*** Excerpt ***

Rock Hill woman charged in apartment fire denied bond

jmcfadden@heraldonline.comJuly 9, 2013 

— Suyatta Johnson, a mother of five who police say tried to set her boyfriend on fire, begged for grace in court Tuesday, apologizing to “all the families that lost everything” in a blaze that destroyed five Rock Hill apartment units last week and displaced 25 people.

But a city magistrate denied her bond and told her she could not call, text or visit the boyfriend police say was asleep when Johnson set fire to his comforter.

Police on Monday charged Johnson, 27, with second-degree arson and attempted murder nearly a week after she said she accidentally dropped a lit cigarette to the floor of her apartment after passing out from drinking.

The early-morning fire at Oak Hollow apartments tore into several homes July 2 and forced three people – including a pregnant woman and an 8-year-old girl – to jump from their second-floor apartments to safety.

Flames reached from Johnson’s first-floor apartment to the roof of Building 862.

The fire caused an estimated $600,000 in damage and left Johnson’s apartment filled with ashes and debris. Nine families left homeless were sent to live in hotels until permanent housing could be arranged.

Last week, Johnson told reporters she was in her apartment with her boyfriend of two years, Nesbitt Franklin, when the flames broke out. She said she had been drinking but fell unconscious and dropped a cigarette she had been smoking. She awoke when she felt heat coming from the bed.

She ran out and began knocking on neighbors’ doors to warn them about the fire. When firefighters and police officers arrived, they ushered residents out of their apartments.

After the fire, police questioned Johnson and other “preliminary” witnesses. Although released, she was still a “person of interest” to police and fire officials who jointly investigated the fire, police said.

*** Data shown ***

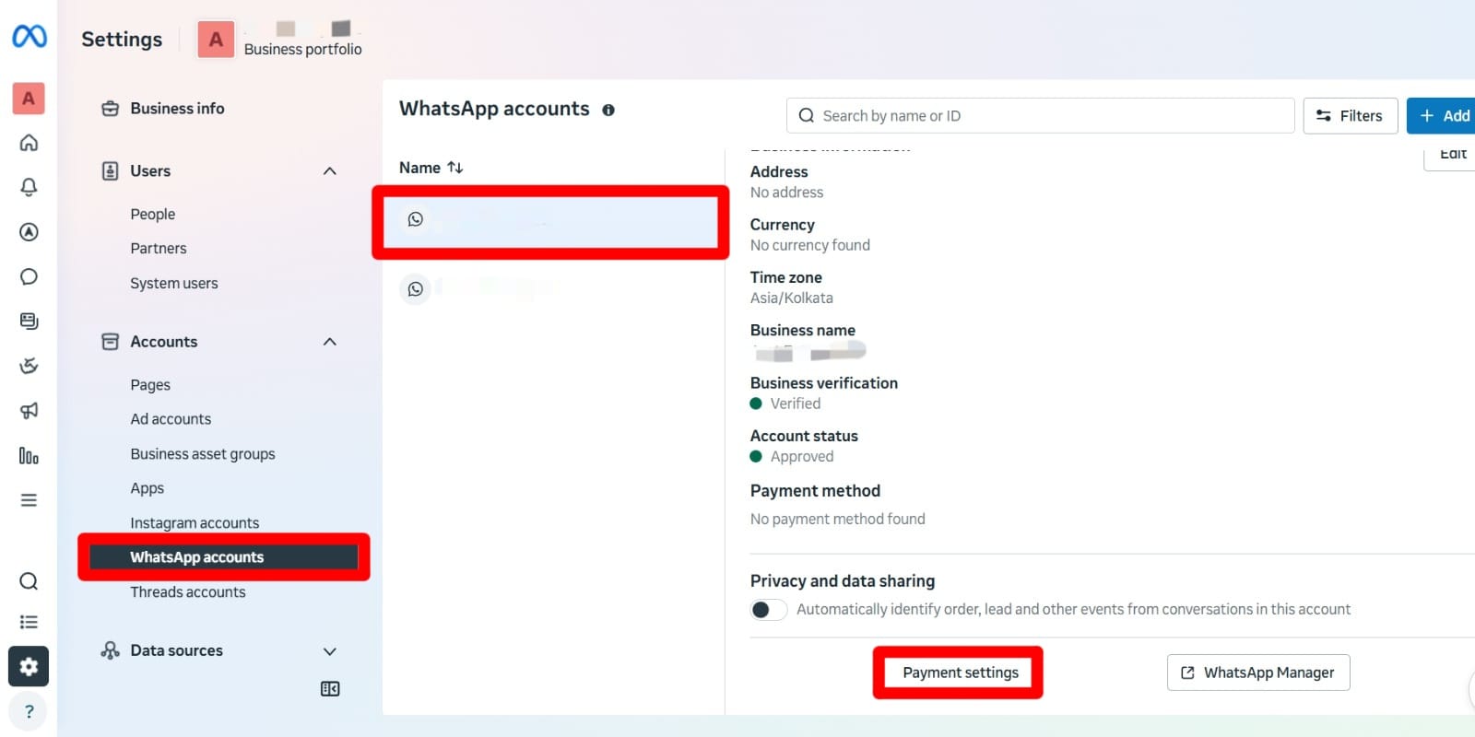Open the megaphone ads icon

tap(29, 411)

***

The task:
For each statement below, say whether it agrees with the article about the Rock Hill apartment fire, answering yes or no and quoting the words of the article that decide it.
1. The fire caused an estimated $600,000 in damage.
2. Johnson lived in a second-floor apartment.
3. A city magistrate granted Johnson bond.

Answer space:
1. Yes: "The fire caused an estimated $600,000 in damage"
2. No: "Flames reached from Johnson’s first-floor apartment to the roof of Building 862."
3. No: "But a city magistrate denied her bond"